• [Task requirements]: Look for the line with "This screenshot has" in the data below, then reproduce word for word that line and every line after it. Leave out all pictures and add nothing.

• [Records for this exercise]:
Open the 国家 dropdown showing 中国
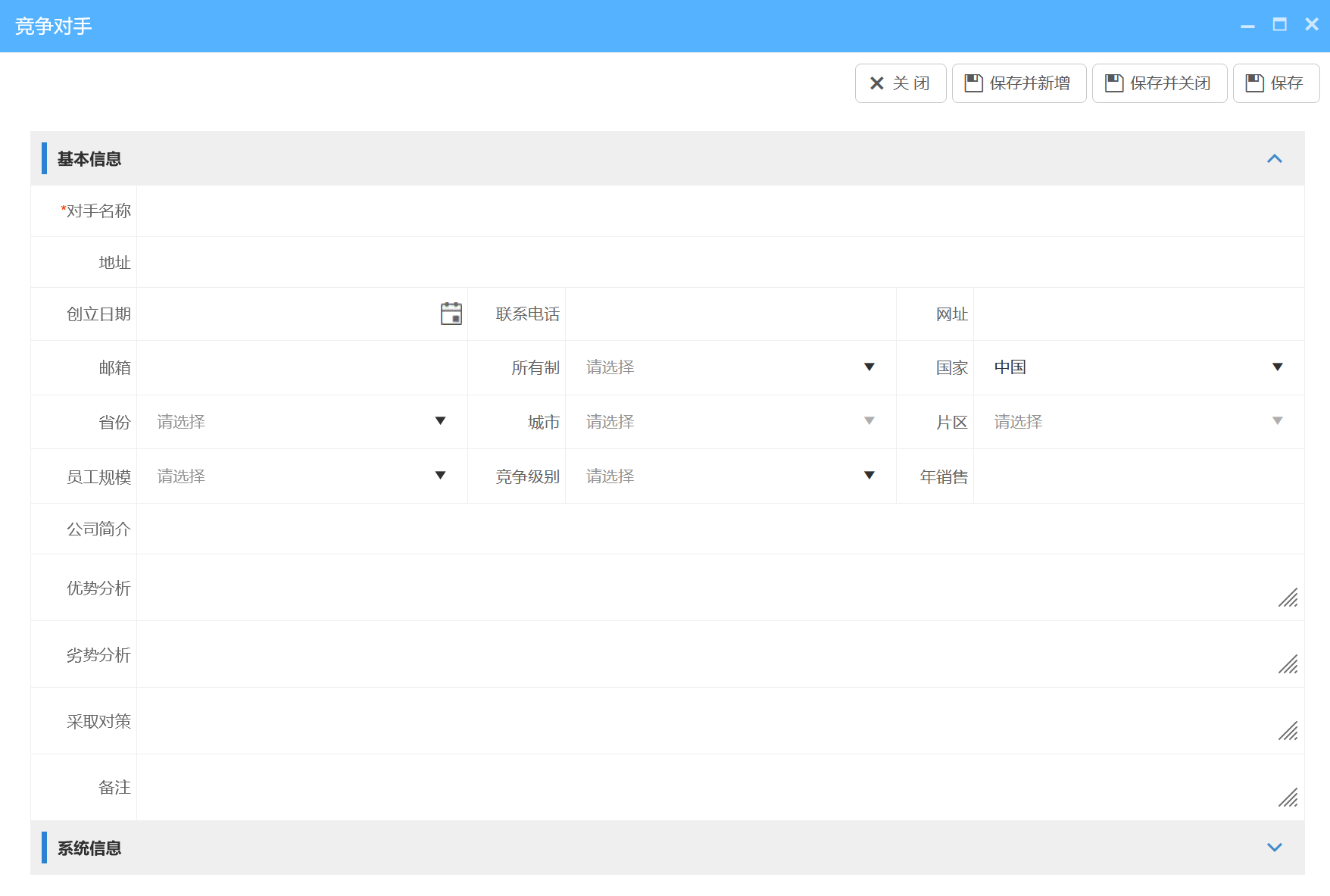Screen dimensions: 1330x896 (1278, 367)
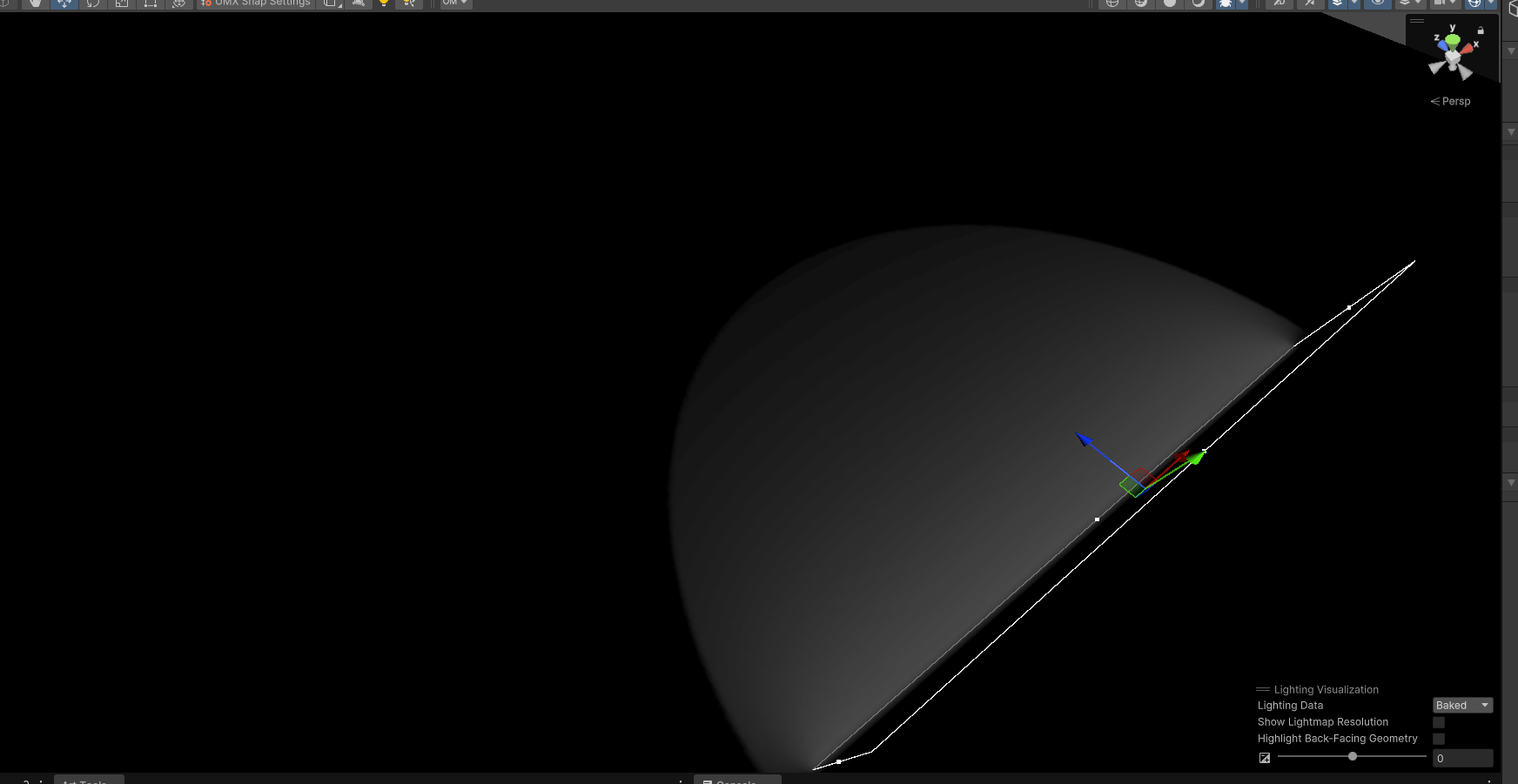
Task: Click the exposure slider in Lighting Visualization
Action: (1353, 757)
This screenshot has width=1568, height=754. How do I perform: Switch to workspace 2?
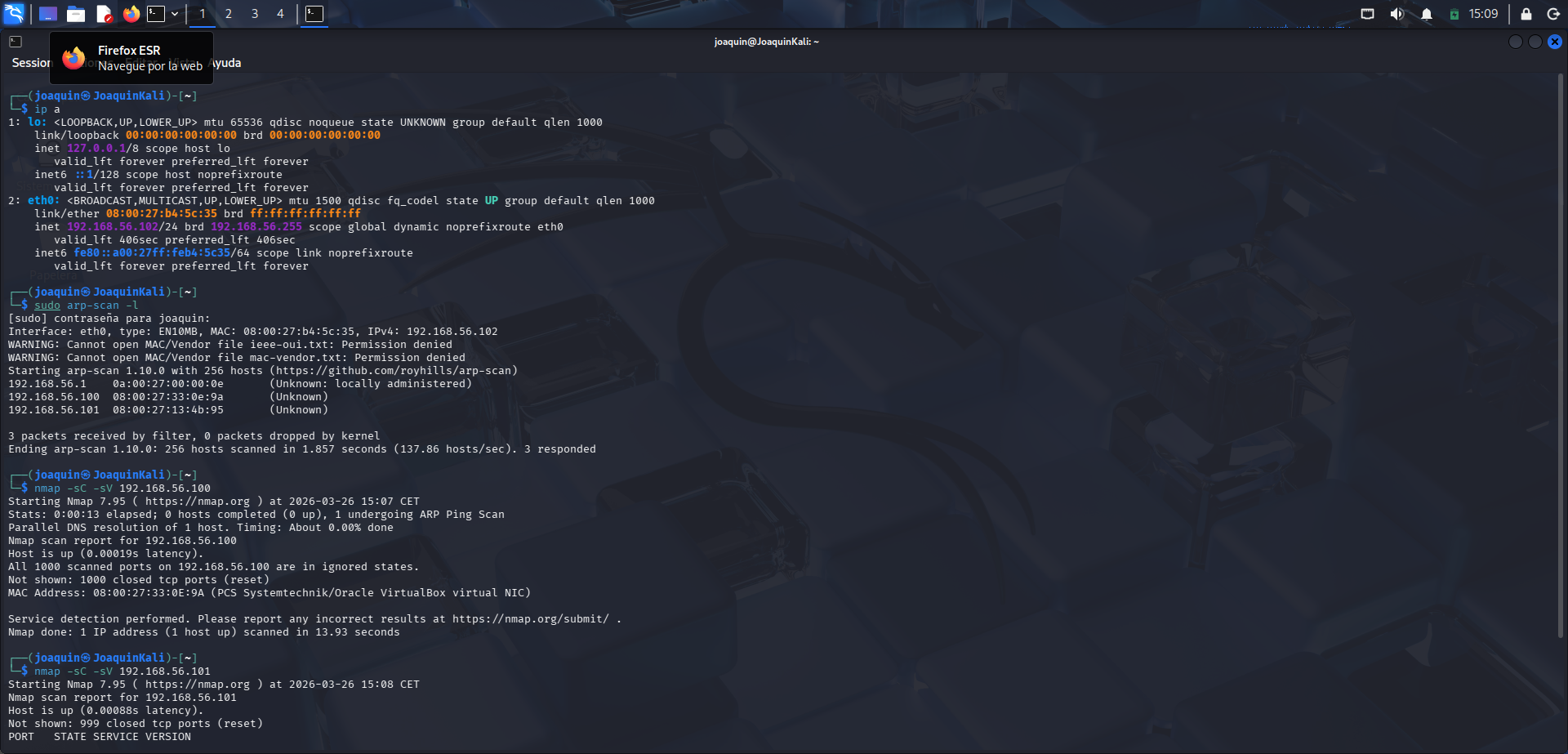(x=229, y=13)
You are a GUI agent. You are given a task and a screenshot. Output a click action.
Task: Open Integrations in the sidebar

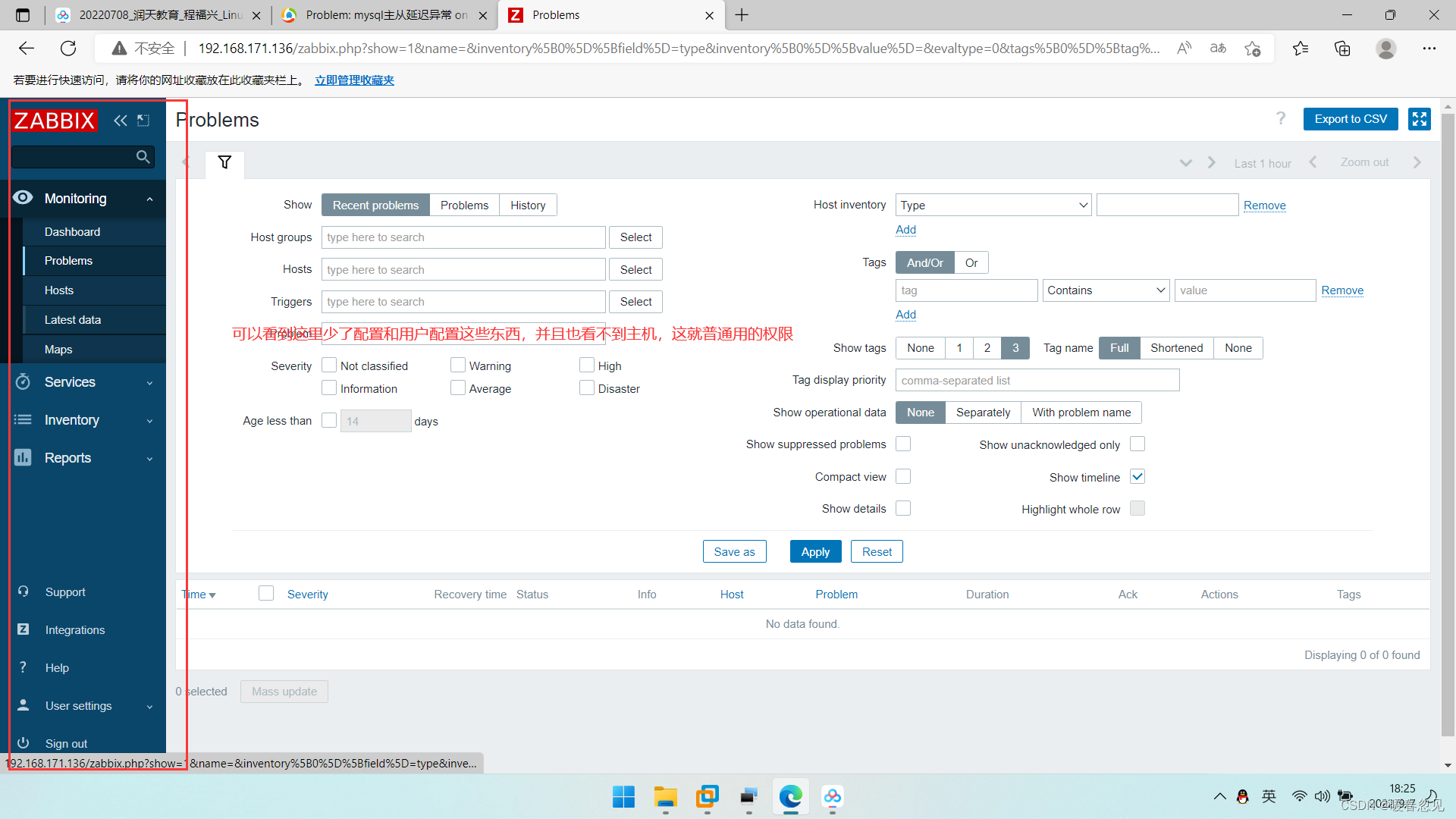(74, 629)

• [Answer to this task]:
This screenshot has width=1568, height=754. How do I perform: Switch to workspace 2?
(x=229, y=13)
You are a GUI agent. You are given a task and a screenshot. Output a click action.
Task: Open Integrations in the sidebar

(74, 629)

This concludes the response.